If I was going to go today (with my K3), I'd probably just go with an 18-135 and not change lenses. Given what you had the 55-300 might be ok, but I have used the 55-300 often in the past at the ballpark, and I have never been terribly happy with how it performs at focal lengths greater than 200~250. It just isn't sharp, and the players will look fuzzy. Now maybe I don't have a great copy, but perhaps you might give it a try before the game (maybe just take some street photos of a crowd to approximate the situation). An obvious upgrade would be the 70-200, and knowing what I do, I'd probably go with that lens.

Some general notes:

1. HIgh telephoto is ok (~300) but you will generally only get one player in a shot (unless you are way far away), and it can miss something in the broader sense of a ballgame
2. Wide angle shots are ok, and I prefer them. Baseball is an experience, and I love being able to get most the field, the ballpark, etc. It can miss a little in terms of having a great shot though; although, I prefer that to the zoom end.
3. the 50-135 range do a great job of splitting the differences.
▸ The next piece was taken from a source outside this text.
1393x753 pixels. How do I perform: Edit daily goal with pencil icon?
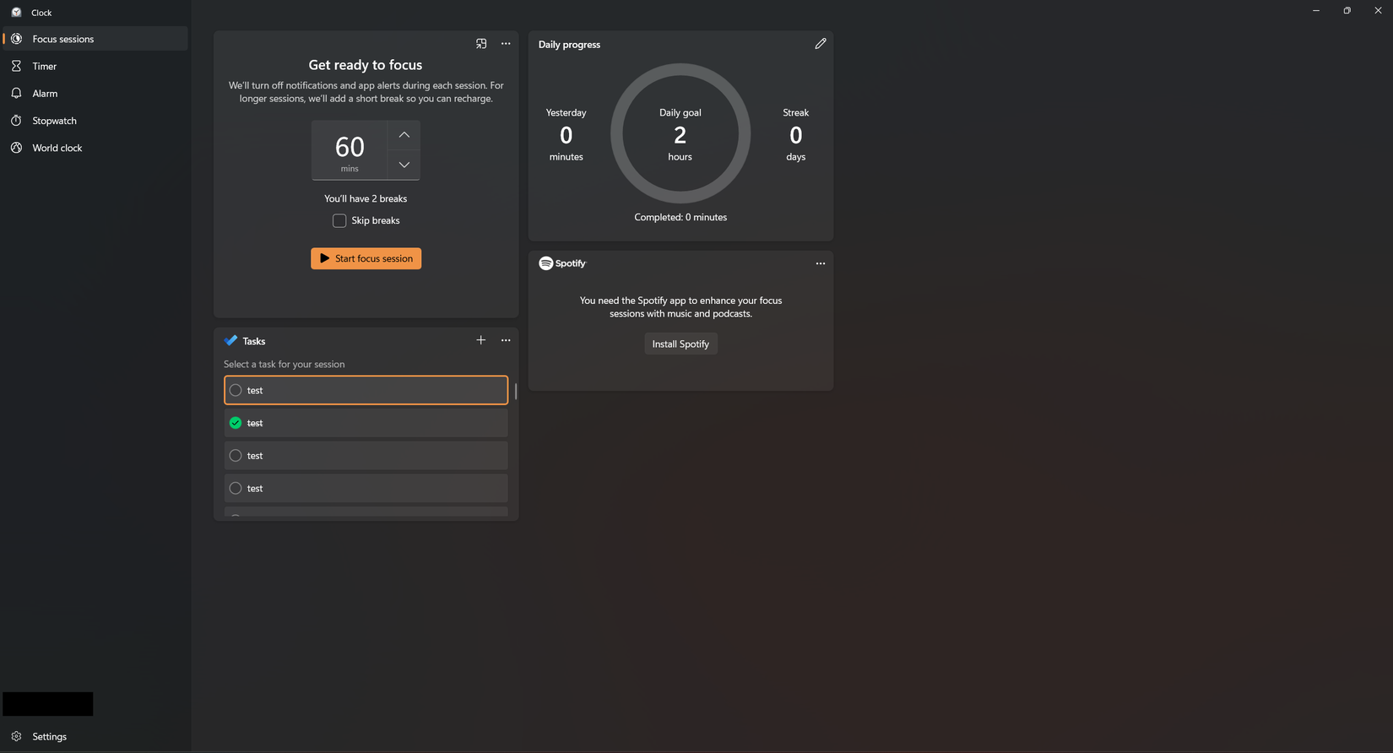tap(820, 44)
If there is rain, I probably wouldn't want to change lenses. I'd rather take my chances with a zoom that is weather sealed than breaking the weather seal that occurs when you swap out lenses. I am a hypocrite, too, however, as I've swapped lenses in the field when on vacation. When I was Iceland shooting in the rain, it was worth chancing lens changes (I had a second backup body with me) to get the shots. I often changed moving the camera and lenses under a coat and umbrella.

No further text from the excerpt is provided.